TASK INSTRUCTIONS:
Output, without alteration, the records from the line containing "This screenshot has width=1310, height=731." through the line containing "click(167, 108)", both included. Omit the pictures from your answer.

Entries from a dataset:

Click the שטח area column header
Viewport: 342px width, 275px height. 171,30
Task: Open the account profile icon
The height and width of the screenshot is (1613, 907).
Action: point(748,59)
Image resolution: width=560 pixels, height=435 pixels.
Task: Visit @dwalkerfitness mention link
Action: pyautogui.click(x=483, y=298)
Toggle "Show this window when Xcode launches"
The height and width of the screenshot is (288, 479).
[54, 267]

...

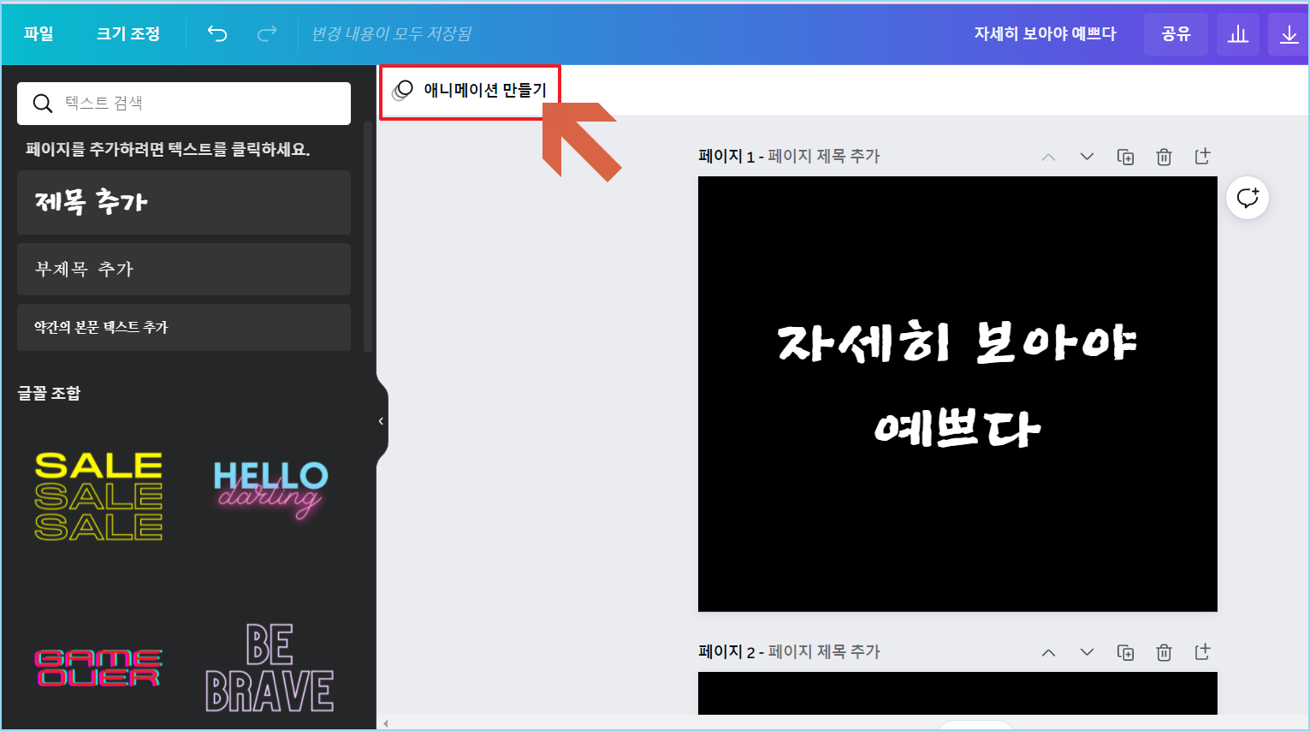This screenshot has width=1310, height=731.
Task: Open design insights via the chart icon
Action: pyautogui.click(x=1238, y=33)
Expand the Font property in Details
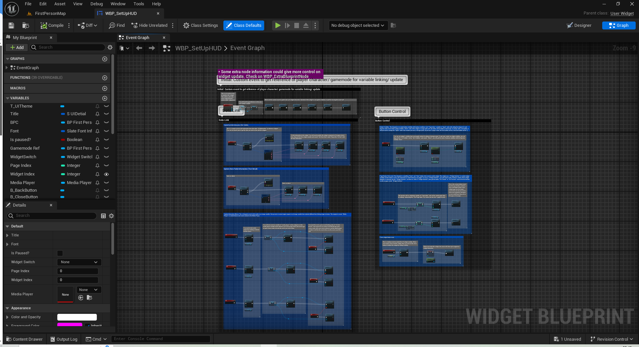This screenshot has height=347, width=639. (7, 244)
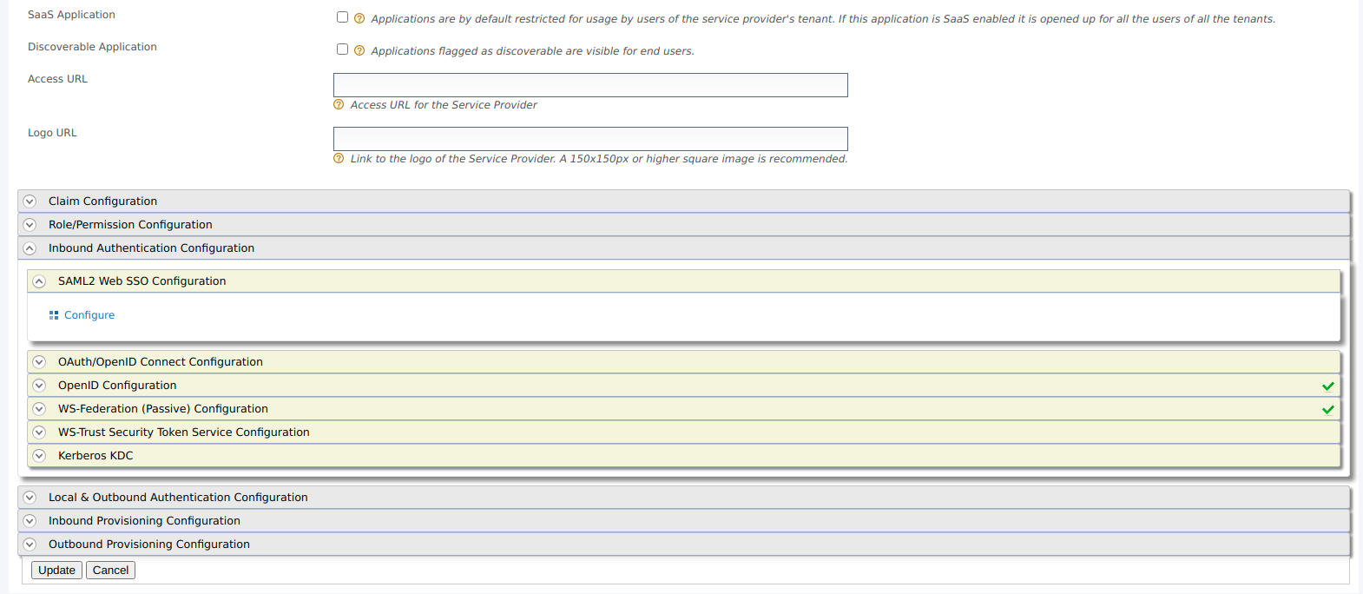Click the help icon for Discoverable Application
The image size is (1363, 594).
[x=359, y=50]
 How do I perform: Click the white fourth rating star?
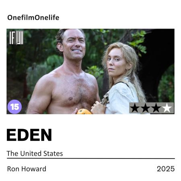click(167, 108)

RESPONSE FOR THIS EXERCISE:
This screenshot has width=1310, height=731.
Task: Open design insights via the chart icon
Action: pyautogui.click(x=1238, y=33)
Expand the Font property in Details
This screenshot has height=347, width=639. (7, 244)
Click the help icon for Discoverable Application
The image size is (1363, 594).
[x=359, y=50]
 How do I perform: Click the white fourth rating star?
click(167, 108)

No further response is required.